In Nürnberg und Fürth stellten die Juden nur einen kleinen Teil der Bevölkerung, doch ihre wirtschaftliche Bedeutung war groß. Die Vereinigten Papierwerke in Nürnberg und Heroldsberg mit den bekanntesten Produkten wie den Camelia-Damenbinden und den Tempo-Taschentüchern waren in jüdischer Hand. Jüdische Unternehmen waren das Maß der Dinge in der Fahrradherstellung und in der Spielzeugproduktion. Zweiräder von Hercules, Victoria oder Triumph waren ein Begriff, Spielzeuge von Schuco oder Trix weithin populär. Nebenbei förderten die Unternehmen den Wohlstand dieser Städte. Doch nun musste die Leitung in "arische" Hände gelegt werden. Profiteure waren der Versandhaus-Chef Josef Neckermann, der sich die Wäschefirma von Karl Joel - Großvater des US-Musikers Billy Joel - einverleibte.

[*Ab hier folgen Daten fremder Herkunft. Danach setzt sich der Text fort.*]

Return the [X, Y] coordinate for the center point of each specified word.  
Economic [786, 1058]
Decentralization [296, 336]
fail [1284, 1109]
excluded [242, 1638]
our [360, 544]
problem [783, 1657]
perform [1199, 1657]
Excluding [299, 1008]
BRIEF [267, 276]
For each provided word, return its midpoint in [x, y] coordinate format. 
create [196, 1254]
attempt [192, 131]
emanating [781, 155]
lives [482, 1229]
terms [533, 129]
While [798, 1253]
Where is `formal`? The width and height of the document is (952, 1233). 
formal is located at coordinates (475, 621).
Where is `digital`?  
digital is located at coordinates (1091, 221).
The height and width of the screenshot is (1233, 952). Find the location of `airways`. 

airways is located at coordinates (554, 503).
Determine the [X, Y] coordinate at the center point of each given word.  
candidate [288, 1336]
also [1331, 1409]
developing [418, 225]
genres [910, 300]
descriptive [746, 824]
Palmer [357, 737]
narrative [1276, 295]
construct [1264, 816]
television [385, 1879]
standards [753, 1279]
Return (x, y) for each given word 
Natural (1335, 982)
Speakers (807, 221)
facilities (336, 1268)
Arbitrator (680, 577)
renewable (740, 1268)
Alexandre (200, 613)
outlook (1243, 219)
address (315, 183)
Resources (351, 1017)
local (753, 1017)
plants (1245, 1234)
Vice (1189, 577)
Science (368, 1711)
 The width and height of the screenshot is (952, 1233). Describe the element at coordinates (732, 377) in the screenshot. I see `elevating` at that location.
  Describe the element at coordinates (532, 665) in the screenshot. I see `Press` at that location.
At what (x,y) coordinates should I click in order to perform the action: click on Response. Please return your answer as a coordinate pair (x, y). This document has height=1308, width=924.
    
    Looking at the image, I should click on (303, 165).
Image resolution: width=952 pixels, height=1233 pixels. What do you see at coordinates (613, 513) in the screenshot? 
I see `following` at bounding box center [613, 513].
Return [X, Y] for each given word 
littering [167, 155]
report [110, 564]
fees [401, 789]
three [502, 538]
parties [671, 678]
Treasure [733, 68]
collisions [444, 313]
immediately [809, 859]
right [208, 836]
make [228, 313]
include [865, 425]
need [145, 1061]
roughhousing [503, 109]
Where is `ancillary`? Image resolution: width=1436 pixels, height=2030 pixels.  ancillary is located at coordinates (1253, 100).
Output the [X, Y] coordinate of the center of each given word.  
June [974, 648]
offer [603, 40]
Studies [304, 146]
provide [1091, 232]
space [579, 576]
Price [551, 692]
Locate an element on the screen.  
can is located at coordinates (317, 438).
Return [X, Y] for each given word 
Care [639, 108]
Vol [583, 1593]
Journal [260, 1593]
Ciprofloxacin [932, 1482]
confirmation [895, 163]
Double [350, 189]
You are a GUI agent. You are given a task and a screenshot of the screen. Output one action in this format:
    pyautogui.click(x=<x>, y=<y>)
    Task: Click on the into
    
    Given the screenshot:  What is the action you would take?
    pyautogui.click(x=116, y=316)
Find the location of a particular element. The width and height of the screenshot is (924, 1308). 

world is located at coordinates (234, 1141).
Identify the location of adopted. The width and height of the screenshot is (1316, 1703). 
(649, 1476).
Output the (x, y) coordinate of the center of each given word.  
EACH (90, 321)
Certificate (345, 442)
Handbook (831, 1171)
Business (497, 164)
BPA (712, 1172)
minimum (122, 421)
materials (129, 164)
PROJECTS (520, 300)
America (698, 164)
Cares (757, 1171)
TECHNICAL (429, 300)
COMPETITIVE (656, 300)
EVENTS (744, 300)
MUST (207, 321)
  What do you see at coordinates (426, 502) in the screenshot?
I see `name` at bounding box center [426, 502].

Der Fotohändler Hanns Porst konnte eine Spielefabrik günstig erwerben.
Ein weiterer Nutznießer der nationalsozialistischen Enteignungspolitik war Gustav Schickedanz, Chef des Versandhauses Quelle und frisch gebackener Inhaber eines Papierwerks und einer Brauerei. Er wusste offenbar, wem er dies zu verdanken hatte: Er erwies Gauleiter Julius Streicher in Form einer Spende von 20 000 Reichsmark seine Reverenz.
Es waren Streicher und sein Stellvertreter Holz, die nach der Pogromnacht vom November 1938 , als sich der von den Schlägertrupps der SA geschürte Volkszorn an der jüdischen Bevölkerung und ihren Geschäften entlud, einen wahren Raubzug organisierten. Persönliche Gier, Korruption und behördliche Willkür waren beispiellos. Nicht-jüdische Geschäftsleute machten kräftig Kasse: Der Reingewinn belief sich auf mindestens 35 Millionen Reichsmark, nach heutigem Wert rund 110 Millionen Euro.